**INFORMATION PROVIDED:**
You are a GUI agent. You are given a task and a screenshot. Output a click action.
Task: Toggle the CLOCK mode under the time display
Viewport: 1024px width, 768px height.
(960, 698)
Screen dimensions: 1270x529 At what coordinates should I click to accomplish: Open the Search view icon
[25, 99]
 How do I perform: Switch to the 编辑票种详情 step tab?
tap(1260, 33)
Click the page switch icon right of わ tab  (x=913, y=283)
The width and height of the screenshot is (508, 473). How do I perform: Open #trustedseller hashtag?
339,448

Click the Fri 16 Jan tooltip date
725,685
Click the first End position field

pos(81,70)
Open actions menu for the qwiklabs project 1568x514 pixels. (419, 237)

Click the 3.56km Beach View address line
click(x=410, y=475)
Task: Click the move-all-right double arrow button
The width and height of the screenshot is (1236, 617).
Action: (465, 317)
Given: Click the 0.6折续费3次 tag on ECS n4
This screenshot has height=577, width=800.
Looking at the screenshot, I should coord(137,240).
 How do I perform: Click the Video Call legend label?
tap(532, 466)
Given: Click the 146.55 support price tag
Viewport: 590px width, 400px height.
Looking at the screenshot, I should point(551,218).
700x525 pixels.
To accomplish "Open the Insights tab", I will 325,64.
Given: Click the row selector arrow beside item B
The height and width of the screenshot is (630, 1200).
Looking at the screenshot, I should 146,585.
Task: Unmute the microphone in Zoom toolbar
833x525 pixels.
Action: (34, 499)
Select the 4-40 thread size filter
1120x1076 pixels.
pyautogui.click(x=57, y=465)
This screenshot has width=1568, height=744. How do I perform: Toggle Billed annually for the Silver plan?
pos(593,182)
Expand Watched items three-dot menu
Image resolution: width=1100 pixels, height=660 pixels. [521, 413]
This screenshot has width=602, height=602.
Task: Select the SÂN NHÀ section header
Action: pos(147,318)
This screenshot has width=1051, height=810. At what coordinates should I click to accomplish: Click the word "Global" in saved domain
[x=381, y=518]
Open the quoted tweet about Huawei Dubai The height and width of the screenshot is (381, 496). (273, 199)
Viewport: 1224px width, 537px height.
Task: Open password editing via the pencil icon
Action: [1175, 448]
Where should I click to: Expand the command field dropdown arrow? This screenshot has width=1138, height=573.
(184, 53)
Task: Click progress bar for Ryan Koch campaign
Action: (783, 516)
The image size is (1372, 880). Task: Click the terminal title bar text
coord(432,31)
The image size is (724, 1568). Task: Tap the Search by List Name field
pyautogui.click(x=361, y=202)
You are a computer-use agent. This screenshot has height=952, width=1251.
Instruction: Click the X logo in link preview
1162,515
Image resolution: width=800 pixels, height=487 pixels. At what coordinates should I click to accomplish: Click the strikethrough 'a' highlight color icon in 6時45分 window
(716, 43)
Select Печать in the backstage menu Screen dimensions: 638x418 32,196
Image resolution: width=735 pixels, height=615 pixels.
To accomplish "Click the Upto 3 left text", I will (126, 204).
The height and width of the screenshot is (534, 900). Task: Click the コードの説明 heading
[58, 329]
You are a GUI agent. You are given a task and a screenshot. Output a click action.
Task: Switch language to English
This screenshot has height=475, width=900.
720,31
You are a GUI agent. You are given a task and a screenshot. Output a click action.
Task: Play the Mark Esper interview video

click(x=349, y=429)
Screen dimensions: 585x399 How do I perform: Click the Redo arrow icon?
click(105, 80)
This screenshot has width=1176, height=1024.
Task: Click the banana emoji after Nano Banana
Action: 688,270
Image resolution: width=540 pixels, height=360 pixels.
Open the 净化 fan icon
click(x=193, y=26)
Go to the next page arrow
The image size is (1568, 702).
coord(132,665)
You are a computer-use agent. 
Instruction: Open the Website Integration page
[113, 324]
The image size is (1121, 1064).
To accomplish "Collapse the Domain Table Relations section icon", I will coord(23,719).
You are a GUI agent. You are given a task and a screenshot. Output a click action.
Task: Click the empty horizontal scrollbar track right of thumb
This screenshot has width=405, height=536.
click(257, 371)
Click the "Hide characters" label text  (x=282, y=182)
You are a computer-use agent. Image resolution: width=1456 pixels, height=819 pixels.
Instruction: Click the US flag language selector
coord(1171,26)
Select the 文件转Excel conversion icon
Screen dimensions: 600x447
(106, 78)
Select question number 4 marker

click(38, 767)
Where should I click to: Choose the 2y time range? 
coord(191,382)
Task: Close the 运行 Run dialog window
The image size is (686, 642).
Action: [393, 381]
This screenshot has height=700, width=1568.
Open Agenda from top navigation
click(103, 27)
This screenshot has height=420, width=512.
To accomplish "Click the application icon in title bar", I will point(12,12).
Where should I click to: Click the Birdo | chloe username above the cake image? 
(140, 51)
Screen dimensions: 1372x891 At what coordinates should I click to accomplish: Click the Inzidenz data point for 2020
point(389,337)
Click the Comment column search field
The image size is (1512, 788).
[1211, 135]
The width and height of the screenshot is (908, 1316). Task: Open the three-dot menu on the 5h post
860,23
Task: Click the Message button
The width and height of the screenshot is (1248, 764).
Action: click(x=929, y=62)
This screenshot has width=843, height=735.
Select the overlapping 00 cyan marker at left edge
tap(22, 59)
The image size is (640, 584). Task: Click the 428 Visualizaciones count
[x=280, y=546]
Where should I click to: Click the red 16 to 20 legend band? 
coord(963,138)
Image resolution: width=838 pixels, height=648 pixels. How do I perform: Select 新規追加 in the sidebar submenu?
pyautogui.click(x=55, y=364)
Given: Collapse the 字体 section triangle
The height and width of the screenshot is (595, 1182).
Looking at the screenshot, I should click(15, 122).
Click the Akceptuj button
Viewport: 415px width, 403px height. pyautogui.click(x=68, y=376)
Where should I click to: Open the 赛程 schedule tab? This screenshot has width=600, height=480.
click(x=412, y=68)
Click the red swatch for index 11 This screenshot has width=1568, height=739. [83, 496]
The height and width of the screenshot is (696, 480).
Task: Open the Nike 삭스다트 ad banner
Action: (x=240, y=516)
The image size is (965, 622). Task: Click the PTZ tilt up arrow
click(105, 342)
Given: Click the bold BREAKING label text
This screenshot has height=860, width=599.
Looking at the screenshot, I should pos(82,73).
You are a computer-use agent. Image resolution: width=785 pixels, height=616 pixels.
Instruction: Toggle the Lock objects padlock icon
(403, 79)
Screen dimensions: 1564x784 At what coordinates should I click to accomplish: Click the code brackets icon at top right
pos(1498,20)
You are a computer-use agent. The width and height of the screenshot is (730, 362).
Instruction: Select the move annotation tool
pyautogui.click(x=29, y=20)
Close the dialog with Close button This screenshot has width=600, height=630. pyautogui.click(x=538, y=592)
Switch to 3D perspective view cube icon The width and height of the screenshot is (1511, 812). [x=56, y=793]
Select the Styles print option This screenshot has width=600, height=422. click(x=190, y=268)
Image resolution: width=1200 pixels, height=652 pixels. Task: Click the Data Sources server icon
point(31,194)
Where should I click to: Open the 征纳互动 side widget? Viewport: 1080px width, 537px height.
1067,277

**EXERCISE GOAL:** All lines in the listing above should be written out again exactly.

**ANSWER TO THIS EXERCISE:**
You are a GUI agent. You are given a task and a screenshot. Output a click action.
Task: Toggle the CLOCK mode under the time display
Viewport: 1024px width, 768px height.
(960, 698)
Screen dimensions: 1270x529 At what coordinates should I click to accomplish: Open the Search view icon
[25, 99]
 How do I perform: Switch to the 编辑票种详情 step tab?
tap(1260, 33)
Click the page switch icon right of わ tab  (x=913, y=283)
The width and height of the screenshot is (508, 473). How do I perform: Open #trustedseller hashtag?
339,448

Click the Fri 16 Jan tooltip date
725,685
Click the first End position field

pos(81,70)
Open actions menu for the qwiklabs project 1568x514 pixels. (419, 237)

Click the 3.56km Beach View address line
click(x=410, y=475)
Task: Click the move-all-right double arrow button
The width and height of the screenshot is (1236, 617).
Action: (465, 317)
Given: Click the 0.6折续费3次 tag on ECS n4
This screenshot has height=577, width=800.
Looking at the screenshot, I should coord(137,240).
 How do I perform: Click the Video Call legend label?
tap(532, 466)
Given: Click the 146.55 support price tag
Viewport: 590px width, 400px height.
Looking at the screenshot, I should point(551,218).
700x525 pixels.
To accomplish "Open the Insights tab", I will 325,64.
Given: Click the row selector arrow beside item B
The height and width of the screenshot is (630, 1200).
Looking at the screenshot, I should 146,585.
Task: Unmute the microphone in Zoom toolbar
833x525 pixels.
Action: (34, 499)
Select the 4-40 thread size filter
1120x1076 pixels.
pyautogui.click(x=57, y=465)
This screenshot has width=1568, height=744. How do I perform: Toggle Billed annually for the Silver plan?
pos(593,182)
Expand Watched items three-dot menu
Image resolution: width=1100 pixels, height=660 pixels. [521, 413]
This screenshot has width=602, height=602.
Task: Select the SÂN NHÀ section header
Action: pos(147,318)
This screenshot has width=1051, height=810. At what coordinates should I click to accomplish: Click the word "Global" in saved domain
[x=381, y=518]
Open the quoted tweet about Huawei Dubai The height and width of the screenshot is (381, 496). (273, 199)
Viewport: 1224px width, 537px height.
Task: Open password editing via the pencil icon
Action: [1175, 448]
Where should I click to: Expand the command field dropdown arrow? This screenshot has width=1138, height=573.
(184, 53)
Task: Click progress bar for Ryan Koch campaign
Action: (783, 516)
The image size is (1372, 880). Task: Click the terminal title bar text
coord(432,31)
The image size is (724, 1568). Task: Tap the Search by List Name field
pyautogui.click(x=361, y=202)
You are a computer-use agent. This screenshot has height=952, width=1251.
Instruction: Click the X logo in link preview
1162,515
Image resolution: width=800 pixels, height=487 pixels. At what coordinates should I click to accomplish: Click the strikethrough 'a' highlight color icon in 6時45分 window
(716, 43)
Select Печать in the backstage menu Screen dimensions: 638x418 32,196
Image resolution: width=735 pixels, height=615 pixels.
To accomplish "Click the Upto 3 left text", I will (126, 204).
The height and width of the screenshot is (534, 900). Task: Click the コードの説明 heading
[58, 329]
You are a GUI agent. You are given a task and a screenshot. Output a click action.
Task: Switch language to English
This screenshot has height=475, width=900.
720,31
You are a GUI agent. You are given a task and a screenshot. Output a click action.
Task: Play the Mark Esper interview video

click(x=349, y=429)
Screen dimensions: 585x399 How do I perform: Click the Redo arrow icon?
click(105, 80)
This screenshot has width=1176, height=1024.
Task: Click the banana emoji after Nano Banana
Action: 688,270
Image resolution: width=540 pixels, height=360 pixels.
Open the 净化 fan icon
click(x=193, y=26)
Go to the next page arrow
The image size is (1568, 702).
coord(132,665)
You are a computer-use agent. 
Instruction: Open the Website Integration page
[113, 324]
The image size is (1121, 1064).
To accomplish "Collapse the Domain Table Relations section icon", I will coord(23,719).
You are a GUI agent. You are given a task and a screenshot. Output a click action.
Task: Click the empty horizontal scrollbar track right of thumb
This screenshot has width=405, height=536.
click(257, 371)
Click the "Hide characters" label text  (x=282, y=182)
You are a computer-use agent. Image resolution: width=1456 pixels, height=819 pixels.
Instruction: Click the US flag language selector
coord(1171,26)
Select the 文件转Excel conversion icon
Screen dimensions: 600x447
(106, 78)
Select question number 4 marker

click(38, 767)
Where should I click to: Choose the 2y time range? 
coord(191,382)
Task: Close the 运行 Run dialog window
The image size is (686, 642).
Action: [393, 381]
This screenshot has height=700, width=1568.
Open Agenda from top navigation
click(103, 27)
This screenshot has height=420, width=512.
To accomplish "Click the application icon in title bar", I will point(12,12).
Where should I click to: Click the Birdo | chloe username above the cake image? 
(140, 51)
Screen dimensions: 1372x891 At what coordinates should I click to accomplish: Click the Inzidenz data point for 2020
point(389,337)
Click the Comment column search field
The image size is (1512, 788).
[1211, 135]
The width and height of the screenshot is (908, 1316). Task: Open the three-dot menu on the 5h post
860,23
Task: Click the Message button
The width and height of the screenshot is (1248, 764).
Action: click(x=929, y=62)
This screenshot has width=843, height=735.
Select the overlapping 00 cyan marker at left edge
tap(22, 59)
The image size is (640, 584). Task: Click the 428 Visualizaciones count
[x=280, y=546]
Where should I click to: Click the red 16 to 20 legend band? 
coord(963,138)
Image resolution: width=838 pixels, height=648 pixels. How do I perform: Select 新規追加 in the sidebar submenu?
pyautogui.click(x=55, y=364)
Given: Collapse the 字体 section triangle
The height and width of the screenshot is (595, 1182).
Looking at the screenshot, I should click(15, 122).
Click the Akceptuj button
Viewport: 415px width, 403px height. pyautogui.click(x=68, y=376)
Where should I click to: Open the 赛程 schedule tab? This screenshot has width=600, height=480.
click(x=412, y=68)
Click the red swatch for index 11 This screenshot has width=1568, height=739. [83, 496]
The height and width of the screenshot is (696, 480).
Task: Open the Nike 삭스다트 ad banner
Action: (x=240, y=516)
The image size is (965, 622). Task: Click the PTZ tilt up arrow
click(105, 342)
Given: Click the bold BREAKING label text
This screenshot has height=860, width=599.
Looking at the screenshot, I should pos(82,73).
You are a computer-use agent. Image resolution: width=785 pixels, height=616 pixels.
Instruction: Toggle the Lock objects padlock icon
(403, 79)
Screen dimensions: 1564x784 At what coordinates should I click to accomplish: Click the code brackets icon at top right
pos(1498,20)
You are a computer-use agent. The width and height of the screenshot is (730, 362).
Instruction: Select the move annotation tool
pyautogui.click(x=29, y=20)
Close the dialog with Close button This screenshot has width=600, height=630. pyautogui.click(x=538, y=592)
Switch to 3D perspective view cube icon The width and height of the screenshot is (1511, 812). [x=56, y=793]
Select the Styles print option This screenshot has width=600, height=422. click(x=190, y=268)
Image resolution: width=1200 pixels, height=652 pixels. Task: Click the Data Sources server icon
point(31,194)
Where should I click to: Open the 征纳互动 side widget? Viewport: 1080px width, 537px height.
1067,277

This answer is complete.